Dr. Shellock recommends that individuals who have permanent makeup procedures should advise their MRI technician. Because “artifacts” can present up on the results, it is necessary for the healthcare professional to understand what is causing the artifacts. These artifacts are predominantly linked to the presence of pigments that use iron oxide or any other type ccssdw metal and occur in the immediate part of the tattoo or permanent makeup. Additionally, the technician can give the individual a cold compress (a wet wash cloth) to make use of throughout the MRI procedure in the rare case of the burning sensation in the tattooed area.

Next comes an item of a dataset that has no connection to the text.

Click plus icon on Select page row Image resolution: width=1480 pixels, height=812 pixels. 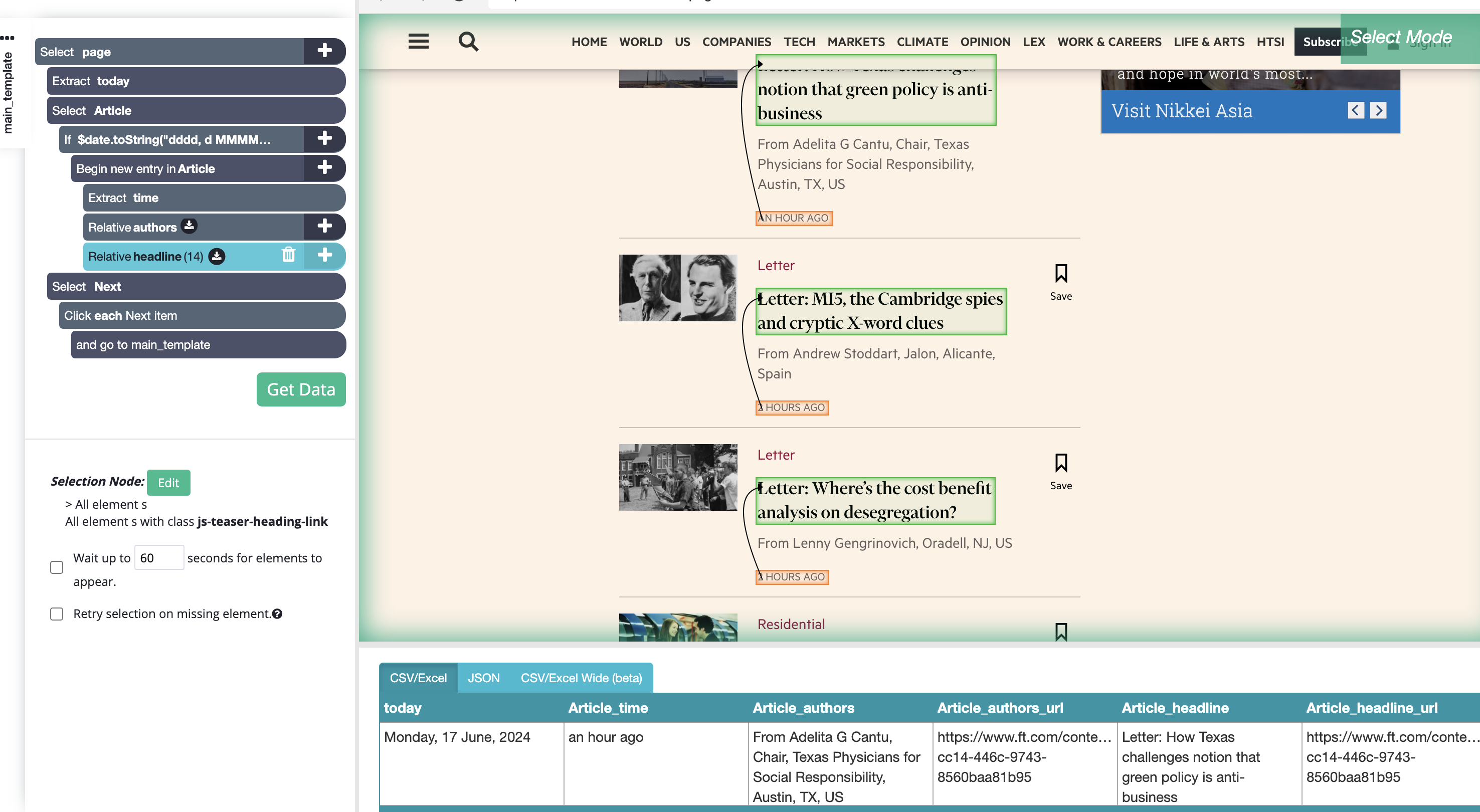tap(324, 51)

In conclusion, it is actually clear to see that the benefits of having an MRI outweigh the slight chance of a reaction from eyeliner tattoo price or traditional tattooing through the MRI. The science and art of permanent makeup goes by many different names: micropigmentation, permanent cosmetics, derma pigmentation, intradermal cosmetics, dermagraphics and cosmetic tattoos. As the procedures associated with permanent makeup become more main stream the general public grows more mindful of the advantages, particularly for individuals who have problems with illness, disease, injury or scarring. In my recent article “Creating a Bridge: Plastic Surgery and Micropigmentation” I explored the connection between cosmetic plastic surgery and permanent makeup. I would personally now prefer to discuss how permanent makeup could work as part of the solution for a variety of medical ailments.